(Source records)
☆ ☆ ☆ ☆ ☆
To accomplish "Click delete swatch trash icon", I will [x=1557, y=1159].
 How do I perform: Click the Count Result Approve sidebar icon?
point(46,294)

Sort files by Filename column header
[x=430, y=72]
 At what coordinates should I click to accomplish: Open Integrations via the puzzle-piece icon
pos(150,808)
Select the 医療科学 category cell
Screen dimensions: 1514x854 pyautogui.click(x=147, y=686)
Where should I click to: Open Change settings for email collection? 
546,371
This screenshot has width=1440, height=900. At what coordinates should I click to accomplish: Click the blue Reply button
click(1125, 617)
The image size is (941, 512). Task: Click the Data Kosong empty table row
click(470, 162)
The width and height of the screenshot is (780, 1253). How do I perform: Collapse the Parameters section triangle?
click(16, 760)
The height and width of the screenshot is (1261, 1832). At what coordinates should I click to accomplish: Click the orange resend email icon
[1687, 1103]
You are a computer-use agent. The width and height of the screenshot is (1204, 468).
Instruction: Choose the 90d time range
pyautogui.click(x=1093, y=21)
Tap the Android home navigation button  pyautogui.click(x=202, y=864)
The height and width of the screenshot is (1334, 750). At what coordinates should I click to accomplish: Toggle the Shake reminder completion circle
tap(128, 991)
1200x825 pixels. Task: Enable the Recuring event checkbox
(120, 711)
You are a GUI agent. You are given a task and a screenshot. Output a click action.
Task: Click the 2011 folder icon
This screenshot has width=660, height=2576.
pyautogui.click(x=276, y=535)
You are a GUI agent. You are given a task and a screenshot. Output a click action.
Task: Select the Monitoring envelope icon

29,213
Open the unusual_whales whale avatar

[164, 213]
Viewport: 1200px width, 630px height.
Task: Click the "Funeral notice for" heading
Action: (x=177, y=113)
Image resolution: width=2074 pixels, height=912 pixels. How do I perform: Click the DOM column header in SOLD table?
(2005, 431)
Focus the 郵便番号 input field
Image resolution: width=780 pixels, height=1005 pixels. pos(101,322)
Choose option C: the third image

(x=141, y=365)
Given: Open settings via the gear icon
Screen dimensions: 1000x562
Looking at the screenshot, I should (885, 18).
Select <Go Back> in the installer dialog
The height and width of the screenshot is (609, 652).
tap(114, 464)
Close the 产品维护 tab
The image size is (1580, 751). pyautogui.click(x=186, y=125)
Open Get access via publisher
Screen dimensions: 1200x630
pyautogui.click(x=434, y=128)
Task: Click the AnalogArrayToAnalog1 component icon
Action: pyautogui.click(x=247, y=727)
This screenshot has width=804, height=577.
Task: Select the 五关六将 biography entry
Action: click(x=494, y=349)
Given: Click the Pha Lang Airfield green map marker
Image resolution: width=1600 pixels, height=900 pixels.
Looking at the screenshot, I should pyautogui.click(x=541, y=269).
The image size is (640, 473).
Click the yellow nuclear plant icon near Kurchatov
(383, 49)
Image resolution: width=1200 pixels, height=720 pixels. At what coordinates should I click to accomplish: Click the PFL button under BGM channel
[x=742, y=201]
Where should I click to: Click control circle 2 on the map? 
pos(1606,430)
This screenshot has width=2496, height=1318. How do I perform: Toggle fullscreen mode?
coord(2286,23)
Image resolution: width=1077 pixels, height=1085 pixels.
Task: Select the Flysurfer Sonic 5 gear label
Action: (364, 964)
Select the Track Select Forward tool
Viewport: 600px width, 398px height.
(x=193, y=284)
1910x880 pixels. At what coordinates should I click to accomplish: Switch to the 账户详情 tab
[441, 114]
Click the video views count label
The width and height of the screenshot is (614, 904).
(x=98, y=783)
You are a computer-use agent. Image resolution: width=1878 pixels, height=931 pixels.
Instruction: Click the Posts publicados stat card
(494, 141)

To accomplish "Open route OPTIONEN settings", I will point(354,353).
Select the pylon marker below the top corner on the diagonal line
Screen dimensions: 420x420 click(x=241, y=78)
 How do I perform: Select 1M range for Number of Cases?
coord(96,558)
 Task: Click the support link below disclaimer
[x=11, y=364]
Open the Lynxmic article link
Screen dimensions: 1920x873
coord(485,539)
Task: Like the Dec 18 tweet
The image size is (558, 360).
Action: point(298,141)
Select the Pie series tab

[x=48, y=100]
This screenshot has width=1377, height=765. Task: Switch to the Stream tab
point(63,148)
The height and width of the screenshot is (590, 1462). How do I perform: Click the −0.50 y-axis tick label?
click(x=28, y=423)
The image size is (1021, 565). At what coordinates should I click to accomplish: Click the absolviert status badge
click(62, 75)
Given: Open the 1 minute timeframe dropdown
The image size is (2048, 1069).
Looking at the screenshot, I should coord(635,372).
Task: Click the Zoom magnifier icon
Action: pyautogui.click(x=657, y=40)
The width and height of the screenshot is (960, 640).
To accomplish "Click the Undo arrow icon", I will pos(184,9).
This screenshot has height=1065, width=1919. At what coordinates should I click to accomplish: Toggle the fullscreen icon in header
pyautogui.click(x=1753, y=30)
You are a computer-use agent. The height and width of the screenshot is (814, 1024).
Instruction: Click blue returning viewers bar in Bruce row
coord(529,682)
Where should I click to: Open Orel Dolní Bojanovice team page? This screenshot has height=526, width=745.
☆ ☆ ☆ ☆ ☆
Could you change every "At what coordinates should I click to accomplish" in the items to "Where should I click to complete" and leave everything else unchanged?

Answer:
To accomplish "Click delete swatch trash icon", I will [x=1557, y=1159].
 How do I perform: Click the Count Result Approve sidebar icon?
point(46,294)

Sort files by Filename column header
[x=430, y=72]
 Where should I click to complete: Open Integrations via the puzzle-piece icon
pos(150,808)
Select the 医療科学 category cell
Screen dimensions: 1514x854 pyautogui.click(x=147, y=686)
Where should I click to: Open Change settings for email collection? 
546,371
This screenshot has width=1440, height=900. Where should I click to complete: Click the blue Reply button
click(1125, 617)
The image size is (941, 512). Task: Click the Data Kosong empty table row
click(470, 162)
The width and height of the screenshot is (780, 1253). How do I perform: Collapse the Parameters section triangle?
click(16, 760)
The height and width of the screenshot is (1261, 1832). Where should I click to complete: Click the orange resend email icon
[1687, 1103]
You are a computer-use agent. The width and height of the screenshot is (1204, 468).
Instruction: Choose the 90d time range
pyautogui.click(x=1093, y=21)
Tap the Android home navigation button  pyautogui.click(x=202, y=864)
The height and width of the screenshot is (1334, 750). Where should I click to complete: Toggle the Shake reminder completion circle
tap(128, 991)
1200x825 pixels. Task: Enable the Recuring event checkbox
(120, 711)
You are a GUI agent. You are given a task and a screenshot. Output a click action.
Task: Click the 2011 folder icon
This screenshot has width=660, height=2576.
pyautogui.click(x=276, y=535)
You are a GUI agent. You are given a task and a screenshot. Output a click action.
Task: Select the Monitoring envelope icon

29,213
Open the unusual_whales whale avatar

[164, 213]
Viewport: 1200px width, 630px height.
Task: Click the "Funeral notice for" heading
Action: (x=177, y=113)
Image resolution: width=2074 pixels, height=912 pixels. How do I perform: Click the DOM column header in SOLD table?
(2005, 431)
Focus the 郵便番号 input field
Image resolution: width=780 pixels, height=1005 pixels. pos(101,322)
Choose option C: the third image

(x=141, y=365)
Given: Open settings via the gear icon
Screen dimensions: 1000x562
Looking at the screenshot, I should (885, 18).
Select <Go Back> in the installer dialog
The height and width of the screenshot is (609, 652).
tap(114, 464)
Close the 产品维护 tab
The image size is (1580, 751). pyautogui.click(x=186, y=125)
Open Get access via publisher
Screen dimensions: 1200x630
pyautogui.click(x=434, y=128)
Task: Click the AnalogArrayToAnalog1 component icon
Action: pyautogui.click(x=247, y=727)
This screenshot has width=804, height=577.
Task: Select the 五关六将 biography entry
Action: click(x=494, y=349)
Given: Click the Pha Lang Airfield green map marker
Image resolution: width=1600 pixels, height=900 pixels.
Looking at the screenshot, I should pyautogui.click(x=541, y=269).
The image size is (640, 473).
Click the yellow nuclear plant icon near Kurchatov
(383, 49)
Image resolution: width=1200 pixels, height=720 pixels. Where should I click to complete: Click the PFL button under BGM channel
[x=742, y=201]
Where should I click to: Click control circle 2 on the map? 
pos(1606,430)
This screenshot has width=2496, height=1318. How do I perform: Toggle fullscreen mode?
coord(2286,23)
Image resolution: width=1077 pixels, height=1085 pixels.
Task: Select the Flysurfer Sonic 5 gear label
Action: (364, 964)
Select the Track Select Forward tool
Viewport: 600px width, 398px height.
(x=193, y=284)
1910x880 pixels. Where should I click to complete: Switch to the 账户详情 tab
[441, 114]
Click the video views count label
The width and height of the screenshot is (614, 904).
(x=98, y=783)
You are a computer-use agent. Image resolution: width=1878 pixels, height=931 pixels.
Instruction: Click the Posts publicados stat card
(494, 141)

To accomplish "Open route OPTIONEN settings", I will point(354,353).
Select the pylon marker below the top corner on the diagonal line
Screen dimensions: 420x420 click(x=241, y=78)
 How do I perform: Select 1M range for Number of Cases?
coord(96,558)
 Task: Click the support link below disclaimer
[x=11, y=364]
Open the Lynxmic article link
Screen dimensions: 1920x873
coord(485,539)
Task: Like the Dec 18 tweet
The image size is (558, 360).
Action: point(298,141)
Select the Pie series tab

[x=48, y=100]
This screenshot has width=1377, height=765. Task: Switch to the Stream tab
point(63,148)
The height and width of the screenshot is (590, 1462). How do I perform: Click the −0.50 y-axis tick label?
click(x=28, y=423)
The image size is (1021, 565). Where should I click to complete: Click the absolviert status badge
click(62, 75)
Given: Open the 1 minute timeframe dropdown
The image size is (2048, 1069).
Looking at the screenshot, I should coord(635,372).
Task: Click the Zoom magnifier icon
Action: pyautogui.click(x=657, y=40)
The width and height of the screenshot is (960, 640).
To accomplish "Click the Undo arrow icon", I will pos(184,9).
This screenshot has height=1065, width=1919. Where should I click to complete: Toggle the fullscreen icon in header
pyautogui.click(x=1753, y=30)
You are a computer-use agent. The height and width of the screenshot is (814, 1024).
Instruction: Click blue returning viewers bar in Bruce row
coord(529,682)
Where should I click to: Open Orel Dolní Bojanovice team page? This screenshot has height=526, width=745.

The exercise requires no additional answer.